Construct a perpendicular bisector XY through the midpoint of AB.
The perpendicular bisector XY will intersect the line segment AC at O. We get OC = OA= 3 cm.
Taking O as center and radius 3.cm, draw two arcs cutting the line XY at points B and D.
Join the line segments AB, BC, CD, and DA. Hence, ABCD is the desired square of diagonal 6 cm as shown below.
Measuring the sides of a square using a ruler, we get AB = BC = CD = DA = 4.2 cm.
FAQs on Construction of a Square
1. What are the key properties of a square that are essential for its construction?
For a precise geometrical construction, you must use the fundamental properties of a square. The most important ones are:
All four sides are of equal length.
All four interior angles are perfect right angles (90 degrees).
The two diagonals are equal in length.
The diagonals bisect each other at a 90-degree angle.
2. What are the basic tools required for the geometrical construction of a square?
To construct a square accurately using geometrical principles, you will need the following tools:
A ruler (or a straightedge): For drawing straight line segments of specific lengths.
A compass: For drawing arcs, circles, and marking off equal lengths.
A protractor: To measure and draw angles, specifically the 90° angles at the vertices.
A sharp pencil: For making clear and precise markings.
3. How do you construct a square when only the length of one side is given?
When given a side length, say 's', you can construct a square by following these steps:
Draw a line segment AB of length 's'.
At point A, construct a perpendicular line (a 90° angle) to AB.
Using your compass, set the width to 's' and draw an arc from point A along the perpendicular line.
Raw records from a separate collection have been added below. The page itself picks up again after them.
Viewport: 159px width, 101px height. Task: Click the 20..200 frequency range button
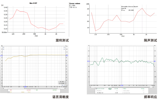(x=62, y=82)
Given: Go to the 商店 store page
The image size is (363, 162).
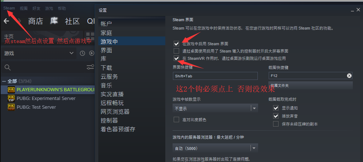Looking at the screenshot, I should pyautogui.click(x=35, y=21).
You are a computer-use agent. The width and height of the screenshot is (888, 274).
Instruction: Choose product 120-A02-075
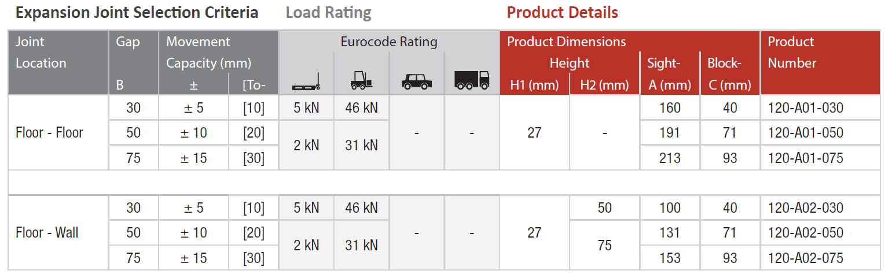805,258
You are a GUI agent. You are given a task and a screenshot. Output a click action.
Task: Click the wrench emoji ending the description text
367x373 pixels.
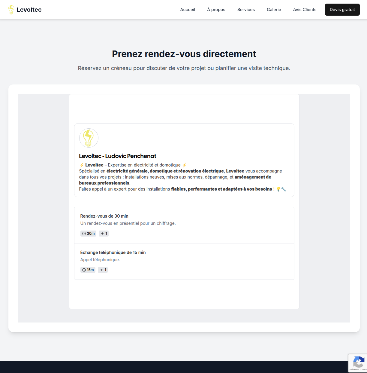(x=284, y=189)
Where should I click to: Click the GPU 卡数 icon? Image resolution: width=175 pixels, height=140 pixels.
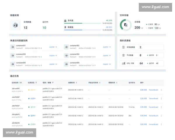(123, 63)
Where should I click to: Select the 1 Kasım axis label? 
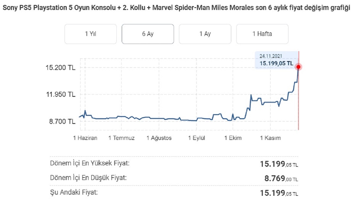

Mark this intersection as point D.
Now, with the same compass width 's', draw an arc from point B and another from point D. The point where these two arcs intersect is point C.
Join points B to C and D to C to complete the square ABCD.
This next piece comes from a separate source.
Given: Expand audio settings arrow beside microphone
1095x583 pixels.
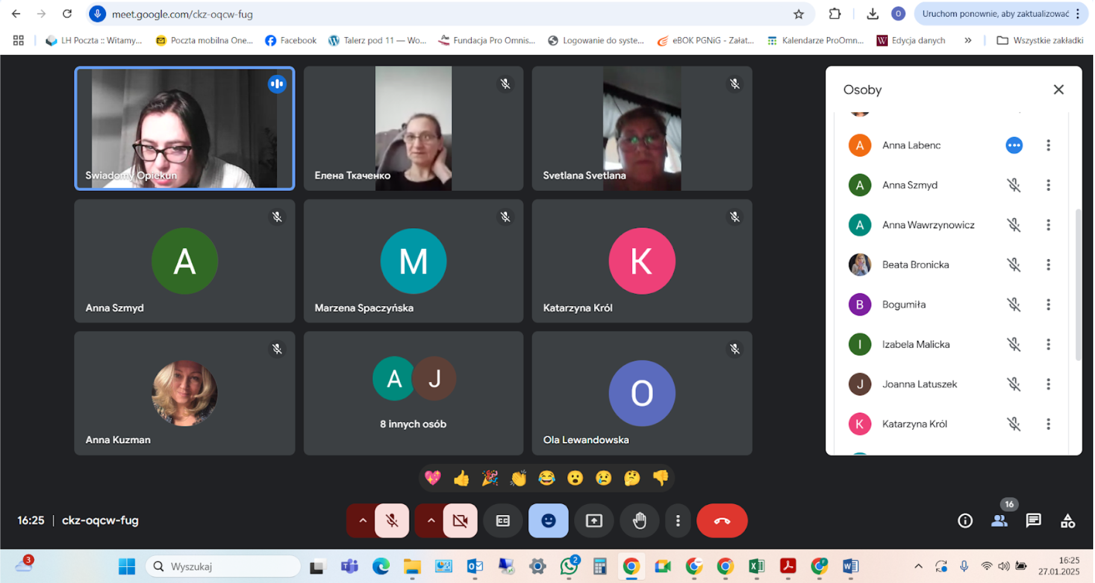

4. How is the construction of a square different if you are given the length of its diagonal instead of a side?
If you are given the diagonal length 'd', the construction method changes significantly because it relies on the properties of diagonals:
Draw the diagonal AC of length 'd'.
Construct the perpendicular bisector of AC. This line will pass through the midpoint of AC, let's call it O.
The other diagonal, BD, also has length 'd' and passes through O. So, set your compass to a radius of d/2 (half the diagonal length).
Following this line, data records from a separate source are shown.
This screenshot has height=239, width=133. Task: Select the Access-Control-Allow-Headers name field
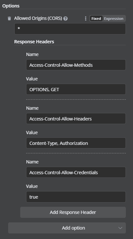[x=76, y=119]
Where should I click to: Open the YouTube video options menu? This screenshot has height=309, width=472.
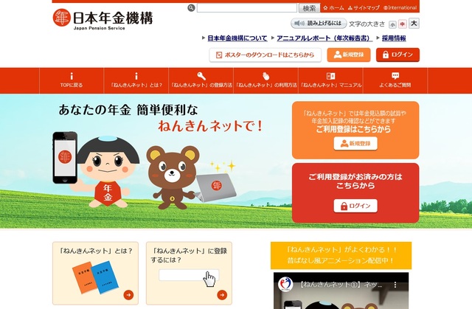click(395, 285)
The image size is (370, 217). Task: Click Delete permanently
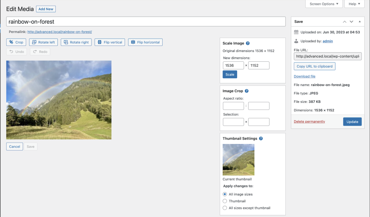click(309, 121)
With the compass point at O, draw arcs on the perpendicular bisector on both sides of AC. Mark these points as B and D.
Join the points A, B, C, and D to form the required square.
5. Why is constructing a 90-degree angle a mandatory step when building a square from a given side?
Constructing a 90-degree angle is mandatory because it is a defining property of a square. A quadrilateral with four equal sides but without 90-degree angles is a rhombus, not a square. The right angle ensures that adjacent sides are perpendicular, which in turn guarantees that opposite sides are parallel and all angles are equal, fulfilling the complete definition of a square.
6. How does the construction of a square differ from the construction of a rhombus?
The key difference lies in the angles. Here's a comparison:
Square Construction: Requires constructing four 90-degree angles. Its diagonals are equal and bisect each other at 90 degrees.
Rhombus Construction: Does not require 90-degree interior angles. You can construct it if you know a side length and one interior angle (which isn't 90°), or if you know the lengths of its two unequal diagonals, which still bisect each other at 90 degrees.
Essentially, a square is a specific type of rhombus where all angles are 90 degrees.
7. What is the importance of diagonals when constructing a square inscribed in a circle?
The diagonals are critically important because they act as a bridge between the properties of the square and the circle. For a square inscribed in a circle:
The two diagonals of the square are equal to the diameter of the circle.
They intersect at the centre of the circle at a 90-degree angle.
This simplifies the construction greatly. You can simply draw two perpendicular diameters in the circle and connect their endpoints on the circumference to form a perfect square.